Amsterdam è l’ultimo atteso film di David O. Russell dopo un silenzio che durava da Joy (2016). Un lavoro quindi attorno a cui si sono create tante attese anche in virtù del cast infinito e stellare che lo compone: Christian Bale, Margot Robbie, John David Washington, Rami Malek, Anya Taylor-Joy, Michael Shannon, Mike Myers e Robert De Niro.
Protagonista della storia – ambientata nella prima metà del Novecento dopo la Prima Guerra Mondiale – è Burt Berendsen (Christian Bale), un medico dalla personalità lunatica e stravagante con un occhio di vetro che si ritrova al centro di un crimine e di un intrigo internazionale insieme all’amico avvocato Harold (John David Washington). I due hanno combattuto insieme durante il conflitto mondiale; entrambi feriti hanno trovato aiuto dall’infermiera Valerie (Margot Robbie) con cui poi è nata un’intensa e unica amicizia che li ha legati indissolubilmente. Un’amicizia che si è sviluppata ad Amsterdam per poi dissolversi al rientro in patria.

Il crimine in cui sono coinvolti Burt e Harold, tuttavia, vede riformarsi in modo imprevisto il terzetto che cercherà di risolvere e sgominare l’intrigo in cui sono capitati che minaccia di sovvertire gli equilibri politici americani.
David O. Russell con questo film vuole decisamente fare qualcosa di diverso, uscendo dal realismo che ha caratterizzato le sue passate pellicole. Dentro Amsterdam unisce insieme tanti generi cinematografici diversi: dal crime thriller alla screwball comedy, dal film di matrice storica a quello sull’amicizia. Il risultato non sembra particolarmente riuscito, a essere onesti: spesso il film incespica, non riesce a legare insieme tutte le sue anime e quindi risulta essere un collage un po’ forzato e, a volte, appesantito.
Il regista statunitense ha sempre brillato per l’impeccabile efficacia e linearità delle sue sceneggiature; in questo caso, queste componenti mancano e proprio la sceneggiatura sembra non riuscire a reggere la complessa struttura che è presente dietro l’idea del film. Alcuni momenti di visione si rivelano essere particolarmente lenti e vuoti appesantendo il tutto e rendendo poco fluida la coesione tra le varie parti – due esempi sono il flashback iniziale che interrompe il flusso narrativo e la parte centrale del film in cui l’indagine dei protagonisti sembra un po’ girare su sé stessa.

Proprio la trama crime che era iniziata con i migliori auspici si incaglia col passare dei minuti assumendo tratti di inverosimiglianza e perdendo quel mordente che avrebbe dovuto avere.
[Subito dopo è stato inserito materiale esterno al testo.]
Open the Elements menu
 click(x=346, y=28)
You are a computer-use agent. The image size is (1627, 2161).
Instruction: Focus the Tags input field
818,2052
A funzionare meglio, tra le tanti componenti, è quella legata alla commedia. Non demerita anche il film nel film sull’amicizia dei tre protagonisti. Anche se, a ben vedere, la trama crime è quella che avrebbe dovuto essere lo scheletro di tutto il resto: quindi se quella viene meno, anche gli altri aspetti risultano pericolanti.
Oltre a tutto ciò, emergono una fotografia di grande impatto (sempre ottimo il lavoro di Emmanuel Lubezki), e dei bei costumi insieme alle impattanti scenografie vintage. Tra le prove attoriali spicca su tutte le altre quella di Christian Bale: è lui il motore trainante della pellicola e spesso è sempre lui che col suo istrionismo e la sua grande presenza scenica mantiene alto il livello generale. Insomma, un’altra grande prova di come sia uno dei migliori attori in circolazione.
Tuttavia, Amsterdam rimane un esperimento molto ambizioso, ma non riuscito. Un minestrone complesso e variegato che non riesce a esprimere tutte le sue potenzialità, rimanendo quindi incompleto. Una visione che, quindi, per attese e aspettative rimane inevitabilmente deludente.